[Task to complete] Please copy out the entries exactly, skipping any pictures.

-.-.-

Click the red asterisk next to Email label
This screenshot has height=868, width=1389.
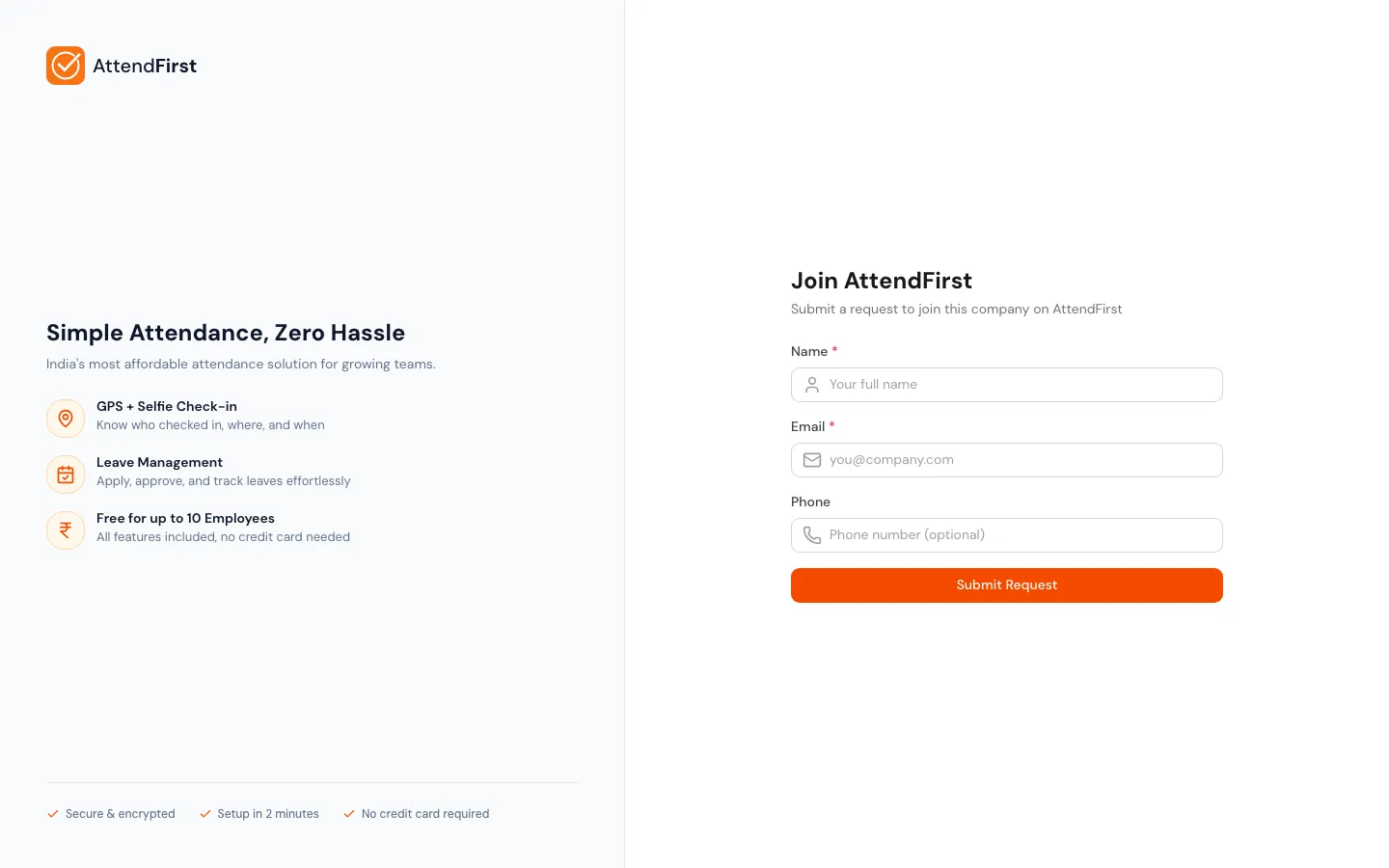pos(831,426)
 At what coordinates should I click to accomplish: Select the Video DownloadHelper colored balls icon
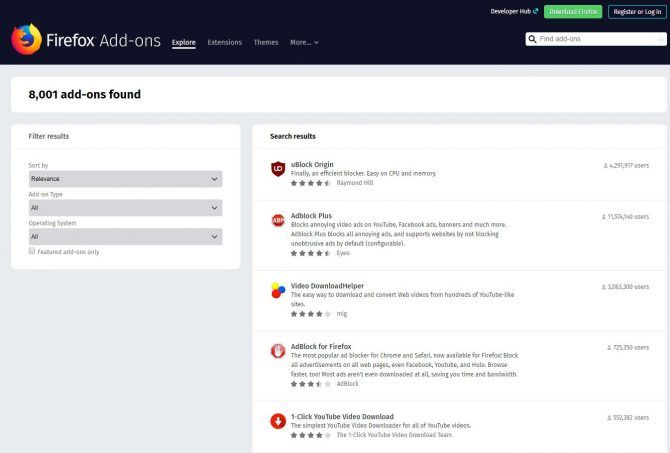coord(278,291)
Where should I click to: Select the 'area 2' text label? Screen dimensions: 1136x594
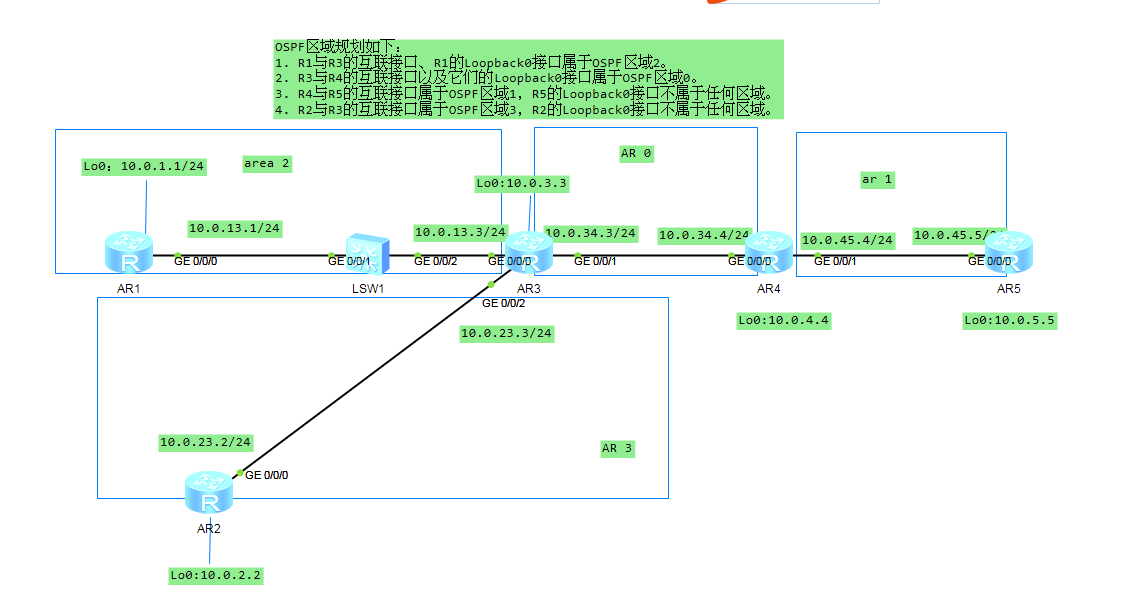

-.-.-

[Result below]
Click the red asterisk next to Email label
This screenshot has height=868, width=1389.
pos(831,426)
 At what coordinates should I click to accomplish: Select the Video DownloadHelper colored balls icon
coord(278,291)
Where should I click to: Select the 'area 2' text label? Screen dimensions: 1136x594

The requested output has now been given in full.